# [Short task]
Quote the records from the line with "Where should I" up to and including the line with "Task: Toggle the Исполняемая checkbox".

# [Records shown]
┌──

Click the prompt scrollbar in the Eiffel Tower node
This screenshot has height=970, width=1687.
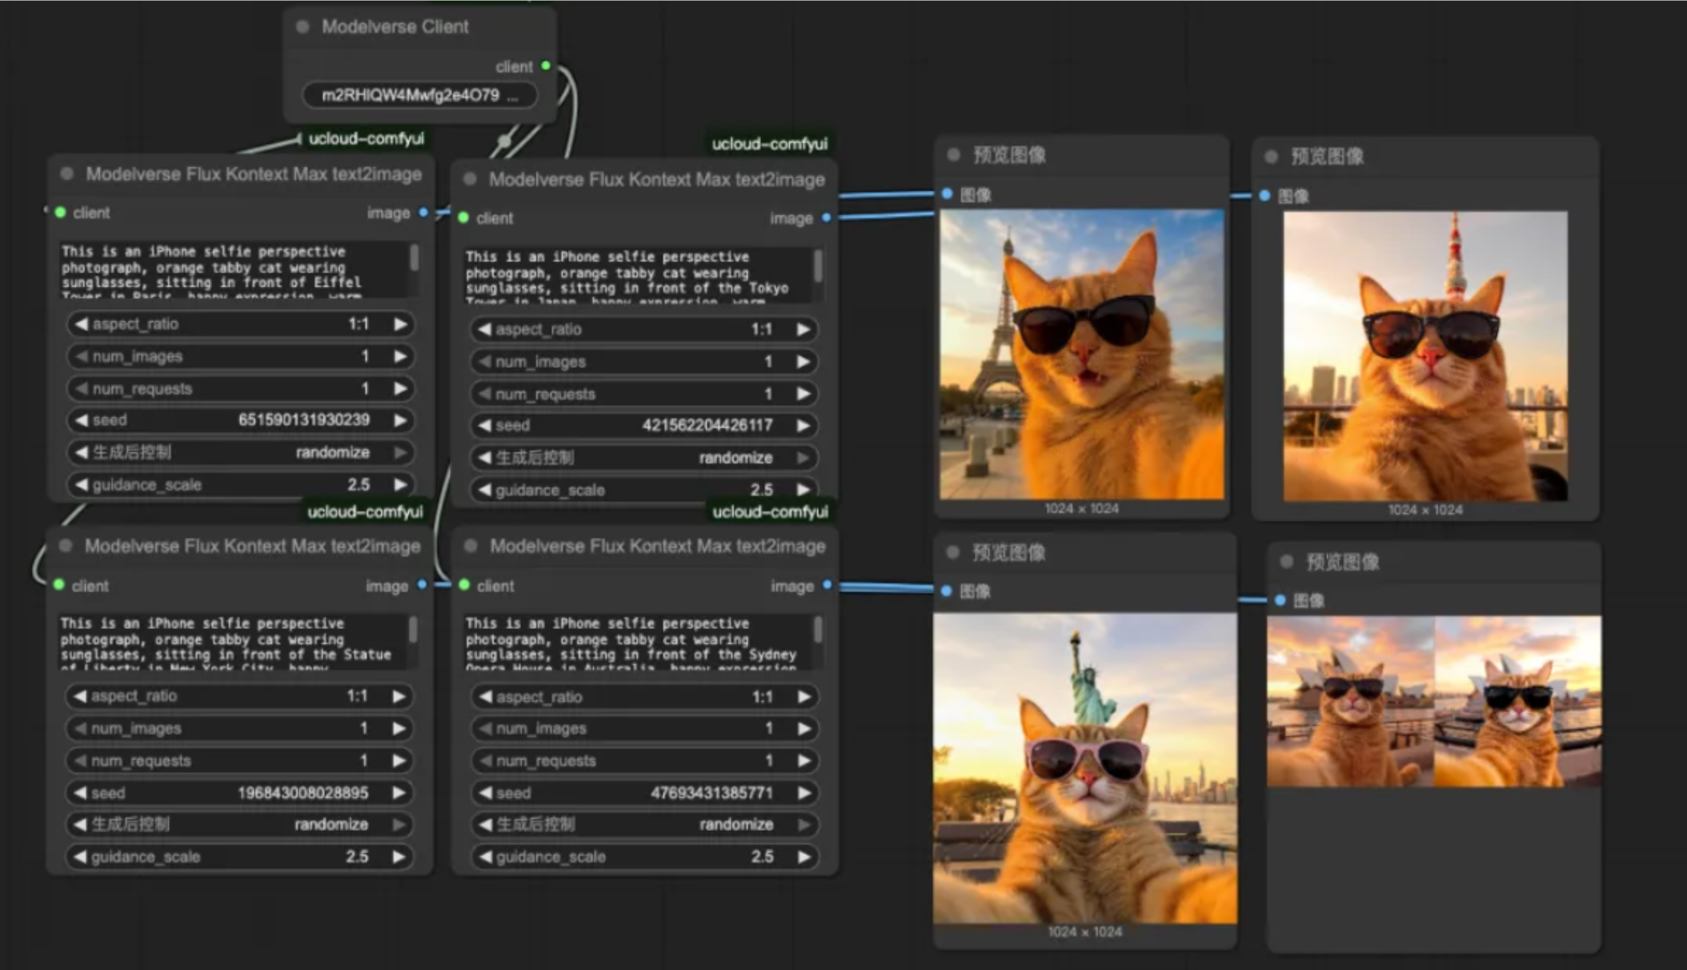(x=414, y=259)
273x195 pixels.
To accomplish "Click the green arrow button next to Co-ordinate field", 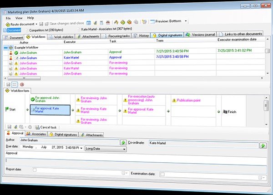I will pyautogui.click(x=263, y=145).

└──
┌──

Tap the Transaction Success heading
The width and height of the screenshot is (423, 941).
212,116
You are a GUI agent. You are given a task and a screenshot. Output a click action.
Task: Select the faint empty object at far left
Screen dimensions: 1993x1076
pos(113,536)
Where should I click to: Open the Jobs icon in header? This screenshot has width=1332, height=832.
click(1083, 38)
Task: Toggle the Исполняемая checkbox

└──

# [Worked answer]
Where should I click to: Open the Jobs icon in header? This screenshot has width=1332, height=832.
click(1083, 38)
Task: Toggle the Исполняемая checkbox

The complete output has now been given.